Langchain4J 实战教程(九):可观测性与生产部署
2025-07-06·4 分钟阅读
Langchain4J 实战教程(九):可观测性与生产部署
前言
将 AI 应用从原型推向生产环境,需要关注可观测性、性能优化、安全性和可靠性等多个方面。本章将深入探讨 Langchain4J 应用的生产就绪实践,助你构建企业级 AI 应用。
可观测性
日志配置
<!-- logback.xml -->
<configuration>
<appender name="FILE" class="ch.qos.logback.core.rolling.RollingFileAppender">
<file>logs/langchain4j.log</file>
<rollingPolicy class="ch.qos.logback.core.rolling.TimeBasedRollingPolicy">
<fileNamePattern>logs/langchain4j.%d{yyyy-MM-dd}.log</fileNamePattern>
<maxHistory>30</maxHistory>
</rollingPolicy>
<encoder>
<pattern>%d{yyyy-MM-dd HH:mm:ss.SSS} [%thread] %-5level %logger{36} - %msg%n</pattern>
</encoder>
</appender>
<!-- Langchain4J 日志级别 -->
<logger name="dev.langchain4j" level="DEBUG"/>
<logger name="dev.langchain4j.service" level="TRACE"/>
<root level="INFO">
<appender-ref ref="FILE"/>
</root>
</configuration>
模型调用日志
@Configuration
public class LoggingConfig {
@Bean
public ChatLanguageModel chatModel() {
return OpenAiChatModel.builder()
.apiKey(apiKey)
.modelName("gpt-4o-mini")
.logRequests(true) // 记录请求
.logResponses(true) // 记录响应
.build();
}
}
自定义日志监听
public class ChatMemoryListener implements ChatMemory.Listener {
private static final Logger log = LoggerFactory.getLogger(ChatMemoryListener.class);
@Override
public void onMessageAdded(ChatMessage message) {
log.info("Message added: type={}, content={}",
message.type(),
truncate(message.text(), 100));
}
private String truncate(String text, int maxLength) {
if (text.length() <= maxLength) return text;
return text.substring(0, maxLength) + "...";
}
}
指标收集
@Configuration
public class MetricsConfig {
@Bean
public MeterRegistry meterRegistry() {
return new SimpleMeterRegistry();
}
@Bean
public ChatLanguageModel chatModel(MeterRegistry registry) {
return OpenAiChatModel.builder()
.apiKey(apiKey)
.modelName("gpt-4o-mini")
.listeners(new ChatModelListener() {
@Override
public void onRequest(ChatModelRequest request) {
registry.counter("langchain4j.chat.requests").increment();
}
@Override
public void onResponse(ChatModelResponse response) {
registry.counter("langchain4j.chat.responses").increment();
registry.counter("langchain4j.chat.tokens.input")

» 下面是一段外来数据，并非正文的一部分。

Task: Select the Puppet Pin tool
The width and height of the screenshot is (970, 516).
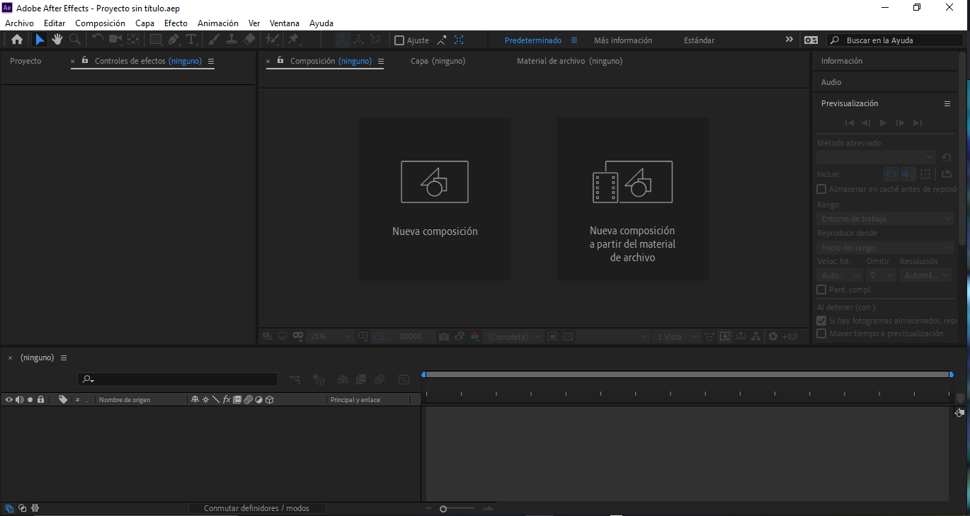Action: click(293, 40)
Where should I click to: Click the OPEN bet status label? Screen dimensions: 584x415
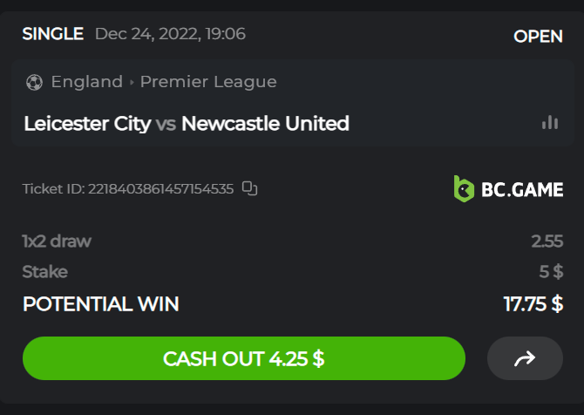[x=538, y=37]
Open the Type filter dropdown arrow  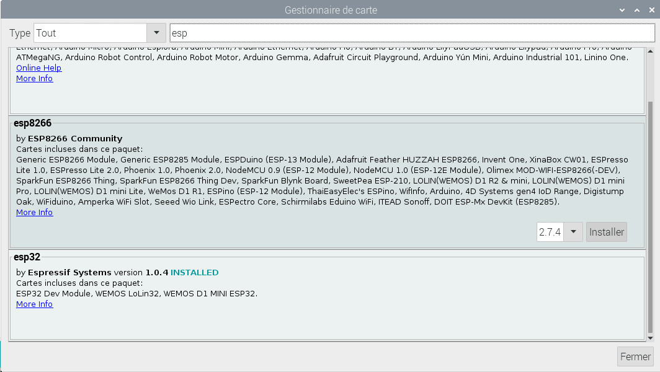pyautogui.click(x=156, y=33)
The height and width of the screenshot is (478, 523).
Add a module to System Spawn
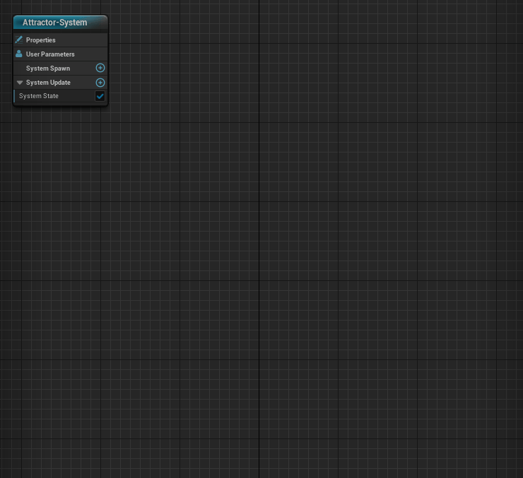[x=100, y=68]
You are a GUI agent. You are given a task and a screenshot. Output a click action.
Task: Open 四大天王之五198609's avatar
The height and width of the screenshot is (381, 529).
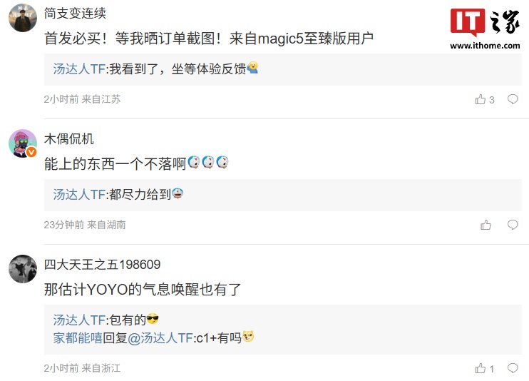point(23,269)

.increment(response.tokenUsage().inputTokenCount());
registry.counter("langchain4j.chat.tokens.output")
.increment(response.tokenUsage().outputTokenCount());
}
@Override
public void onError(Throwable error) {
registry.counter("langchain4j.chat.errors").increment();
}
})
.build();
}
}
Prometheus 集成
# application.yml
management:
endpoints:
web:
exposure:
include: prometheus, metrics, health
metrics:
tags:
application: langchain4j-app
@Component
public class Langchain4jMetrics {
private final MeterRegistry registry;
public Langchain4jMetrics(MeterRegistry registry) {
this.registry = registry;
}
public void recordChatLatency(Duration duration) {
registry.timer("langchain4j.chat.latency")
.record(duration);
}
public void recordTokenUsage(int inputTokens, int outputTokens) {
registry.counter("langchain4j.tokens.input").increment(inputTokens);
registry.counter("langchain4j.tokens.output").increment(outputTokens);
}
}
错误处理
异常类型
// 自定义异常
public class AiServiceException extends RuntimeException {
public AiServiceException(String message, Throwable cause) {
super(message, cause);
}
}
public class ModelUnavailableException extends AiServiceException {
public ModelUnavailableException(String provider, Throwable cause) {
super("Model provider unavailable: " + provider, cause);
}
}
public class RateLimitException extends AiServiceException {
public RateLimitException(String provider) {
super("Rate limit exceeded for: " + provider);
}
}
重试策略
public class RetryableChatModel implements ChatLanguageModel {
private final ChatLanguageModel delegate;
private final int maxRetries;
private final Duration initialDelay;
private final double multiplier;
@Override
public Response<AiMessage> generate(List<ChatMessage> messages) {
int attempt = 0;
Exception lastException = null;
while (attempt < maxRetries) {
try {
return delegate.generate(messages);
} catch (RateLimitException e) {
lastException = e;
attempt++;
// 指数退避
long delay = (long) (initialDelay.toMillis() * Math.pow(multiplier, attempt - 1));
sleep(delay);
} catch (Exception e) {
// 非重试异常直接抛出
throw e;
}
}
throw new AiServiceException("Max retries exceeded", lastException);
}
}
熔断器
@Configuration
public class CircuitBreakerConfig {
@Bean
public CircuitBreaker circuitBreaker() {
return CircuitBreaker.builder()
.failureRateThreshold(50)
.waitDurationInOpenState(Duration.ofSeconds(30))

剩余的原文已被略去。